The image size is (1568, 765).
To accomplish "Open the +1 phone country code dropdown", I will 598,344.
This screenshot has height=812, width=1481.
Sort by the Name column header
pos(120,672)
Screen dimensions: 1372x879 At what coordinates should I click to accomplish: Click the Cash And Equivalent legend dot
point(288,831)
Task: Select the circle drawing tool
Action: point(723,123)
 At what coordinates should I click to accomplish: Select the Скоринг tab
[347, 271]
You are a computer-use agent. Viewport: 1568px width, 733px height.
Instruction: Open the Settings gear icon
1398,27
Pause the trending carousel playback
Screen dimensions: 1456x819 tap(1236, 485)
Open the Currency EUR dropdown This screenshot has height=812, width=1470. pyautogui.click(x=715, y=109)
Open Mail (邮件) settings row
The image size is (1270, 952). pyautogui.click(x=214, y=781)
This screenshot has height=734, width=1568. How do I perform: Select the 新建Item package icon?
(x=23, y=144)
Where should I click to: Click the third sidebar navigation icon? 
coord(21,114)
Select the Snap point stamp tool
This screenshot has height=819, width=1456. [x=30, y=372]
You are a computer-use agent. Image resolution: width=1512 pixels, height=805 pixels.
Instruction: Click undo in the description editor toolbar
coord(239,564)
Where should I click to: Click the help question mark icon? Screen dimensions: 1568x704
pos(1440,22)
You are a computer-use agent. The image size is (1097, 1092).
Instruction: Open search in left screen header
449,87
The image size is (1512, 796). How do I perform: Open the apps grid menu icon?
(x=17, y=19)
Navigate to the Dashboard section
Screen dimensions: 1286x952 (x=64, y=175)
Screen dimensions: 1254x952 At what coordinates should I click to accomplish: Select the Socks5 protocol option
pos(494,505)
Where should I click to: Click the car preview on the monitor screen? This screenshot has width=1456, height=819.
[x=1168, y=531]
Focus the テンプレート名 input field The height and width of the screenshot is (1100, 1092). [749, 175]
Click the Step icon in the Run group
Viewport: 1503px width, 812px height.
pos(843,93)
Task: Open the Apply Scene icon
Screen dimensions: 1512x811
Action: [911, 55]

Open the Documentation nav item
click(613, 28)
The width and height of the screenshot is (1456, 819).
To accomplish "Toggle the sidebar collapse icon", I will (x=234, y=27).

ACTIVITY -> What this task asks for is an exact copy of the material above.

EXERCISE RESPONSE ->
The image size is (1568, 765).
To accomplish "Open the +1 phone country code dropdown", I will 598,344.
This screenshot has height=812, width=1481.
Sort by the Name column header
pos(120,672)
Screen dimensions: 1372x879 At what coordinates should I click to accomplish: Click the Cash And Equivalent legend dot
point(288,831)
Task: Select the circle drawing tool
Action: point(723,123)
 At what coordinates should I click to accomplish: Select the Скоринг tab
[347, 271]
You are a computer-use agent. Viewport: 1568px width, 733px height.
Instruction: Open the Settings gear icon
1398,27
Pause the trending carousel playback
Screen dimensions: 1456x819 tap(1236, 485)
Open the Currency EUR dropdown This screenshot has height=812, width=1470. pyautogui.click(x=715, y=109)
Open Mail (邮件) settings row
The image size is (1270, 952). pyautogui.click(x=214, y=781)
This screenshot has height=734, width=1568. How do I perform: Select the 新建Item package icon?
(x=23, y=144)
Where should I click to: Click the third sidebar navigation icon? 
coord(21,114)
Select the Snap point stamp tool
This screenshot has height=819, width=1456. [x=30, y=372]
You are a computer-use agent. Image resolution: width=1512 pixels, height=805 pixels.
Instruction: Click undo in the description editor toolbar
coord(239,564)
Where should I click to: Click the help question mark icon? Screen dimensions: 1568x704
pos(1440,22)
You are a computer-use agent. The image size is (1097, 1092).
Instruction: Open search in left screen header
449,87
The image size is (1512, 796). How do I perform: Open the apps grid menu icon?
(x=17, y=19)
Navigate to the Dashboard section
Screen dimensions: 1286x952 (x=64, y=175)
Screen dimensions: 1254x952 At what coordinates should I click to accomplish: Select the Socks5 protocol option
pos(494,505)
Where should I click to: Click the car preview on the monitor screen? This screenshot has width=1456, height=819.
[x=1168, y=531]
Focus the テンプレート名 input field The height and width of the screenshot is (1100, 1092). [749, 175]
Click the Step icon in the Run group
Viewport: 1503px width, 812px height.
pos(843,93)
Task: Open the Apply Scene icon
Screen dimensions: 1512x811
Action: [911, 55]

Open the Documentation nav item
click(613, 28)
The width and height of the screenshot is (1456, 819).
To accomplish "Toggle the sidebar collapse icon", I will (x=234, y=27).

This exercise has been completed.